The way it “works” is that in the end, he’s just as full of shit as everyone else. Also, it’s a sly take on the slasher genre, in that the victims are mostly despicable people anyway (much like they are in many B slasher pics, annoying teenagers) except the one “nice one” who gets away (Chloe Sevigny). The tweest is that since he never actually kills anyone, it all amounts to a darkly comedic daydream about murdering people you hate, something to which most people can relate - as opposed to being utterly and completely repulsed by the entire thing, as you obviously are.

I would venture a guess that whether or not you think it was all real says something about you as a person, perhaps. However, I’m not willing to be as recriminating as that imdb commenter. Yikes!

In reading the wiki article about the book, it states the book was also left deliberately vague. Also, the events in the novel start on Arpil 1st, which is…well, you know!

Also:

Patrick Bateman’s brother Sean from Rules of Attraction is in the chapter entitled Birthday/Brother, but is mentioned nowhere in the film; However, Patrick is mentioned by Sean in both the book and the film version of Rules of Attraction.

Hahaha, The Rules of Attraction. Oh, what a film that was.

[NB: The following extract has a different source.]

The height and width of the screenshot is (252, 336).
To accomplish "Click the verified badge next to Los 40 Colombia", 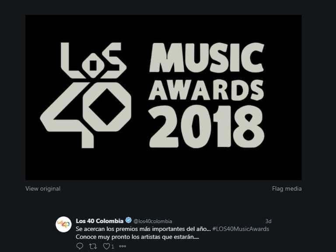I will click(129, 221).
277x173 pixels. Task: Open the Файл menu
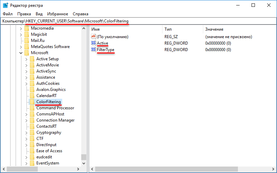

As far as I know, three Bret Easton Ellis books have been made into movies: Less Than Zero, The Rules of Attraction and American Psycho. In the all three cases the books are superior (although I do like the movie adaptations of the first two).

The reason I bring this up is that I don’t think Ellis’ style really translates to film. He writes books about motivations and internal monologues. In The Rules of Attraction, plot elements hinge on people mishearing each other (something they tried to do in the movie, but I don’t think 99% of audiences caught it.) The various first-person narrators give the reader contradictory stories. The protagonists are desperately unhappy, unmotivted and lost, but they don’t let on, except to the reader.

If you take away (or, in the case of the three film adaptations I mentioned, fail to preserve) the slow motion car crash going on inside every character’s head, you are left with rich kids doing drugs and having sex. Or a businessman who’s a serial killer. Or, uh, more kids doing drugs and having sex. The vapidity of Ellis’ characters is really the backdrop for their personal psychodramas - if you can’t properly translate that internal struggle into film, you are left with style, and shock, and name recognition. And very self-absorbed and superficial characters.

Yeah, I’m gonna go ahead and say that any point of view which claims to know everything about someone based on their reaction to a single movie is not valid.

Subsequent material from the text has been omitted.